ZEB1 breast cancerA team of researchers from The University of Texas MD Anderson Cancer Center, Houston, has discovered that the zinc finger E-box binding homeobox 1 (ZEB1) protein can help breast tumor cells repair DNA damage inflicted by radiation therapy, thereby allowing tumors to become unresponsive to this type of therapy. This new insight could help to substantially improve the effectiveness of radiotherapy in treating various forms of breast cancer in the future.

“Radiation therapy causes cell death by inducing DNA ‘ breaks,’” said Li Ma, Ph.D. an assistant professor of experimental radiation oncology at MD Anderson and senior author of the study. “The rationale for treating tumors with radiation without damaging normal tissues is that, compared with normal cells, tumor cells are actively dividing and often have defects in DNA damage repair machinery.”

The results, published in this month’s Nature Cell Biology, revealed that upon DNA damaged caused by radiation, ZEB1 activates the DNA damage response pathway, enabling cells to repair their DNA while creating tumor cells resistant to radiation.

Additionally, ZEB1 induces an epithelial-mesenchymal transition (EMT), a biological process naturally involved in wound healing, which cancer cells have evolved to master, allowing them to acquire cancer stem cells’ proprieties, such as chemo and radioresistance, leading to tumor progression.

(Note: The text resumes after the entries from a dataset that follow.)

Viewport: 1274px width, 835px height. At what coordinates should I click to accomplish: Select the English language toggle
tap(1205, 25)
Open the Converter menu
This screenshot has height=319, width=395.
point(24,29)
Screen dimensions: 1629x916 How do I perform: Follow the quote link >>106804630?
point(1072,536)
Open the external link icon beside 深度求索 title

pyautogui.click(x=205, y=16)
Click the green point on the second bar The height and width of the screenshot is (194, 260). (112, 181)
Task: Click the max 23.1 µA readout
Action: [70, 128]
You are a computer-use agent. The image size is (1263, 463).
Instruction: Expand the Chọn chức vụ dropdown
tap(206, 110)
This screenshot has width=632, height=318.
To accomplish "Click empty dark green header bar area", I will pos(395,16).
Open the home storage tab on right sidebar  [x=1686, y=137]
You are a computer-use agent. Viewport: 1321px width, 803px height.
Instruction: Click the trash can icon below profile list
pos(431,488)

The researchers observed that, mechanistically speaking, radioresistant breast cancer cell subpopulations exhibited hyperactivation of the kinase ​ATM, which in turn phosphorylated and stabilized ​ZEB1 in response to DNA damage. ​ZEB1 in turn directly interacted with ​USP7, an enzyme directly involved in cancer stabilization, enhancing its ability to stabilize ​CHK1, a protein that coordinates DNA damage and cell cycle checkpoint responses.

This chain of events promoted homologous recombination-dependent DNA repair and resistance to radiation.

Understanding the underlying pathways that generate radiation resistant cells can hopefully lead to new and improved approaches in radiotherapy treatments, an extremely important issue for patients suffering from breast cancer, since radiotherapy is a common line of treatment in this population.

“Radiation therapy plays a key role in breast cancer management. To overcome the obstacle of radioresistant tumor cells, it is important to identify the critical causes and to develop safe and effective new methods for treatment including the possible use of agents that target ZEB1 and which inhibit CHK1,” concluded Dr. Ma.

This study was funded by the National Institutes of Health and by a Cancer Prevention Research Institute of Texas scholar award.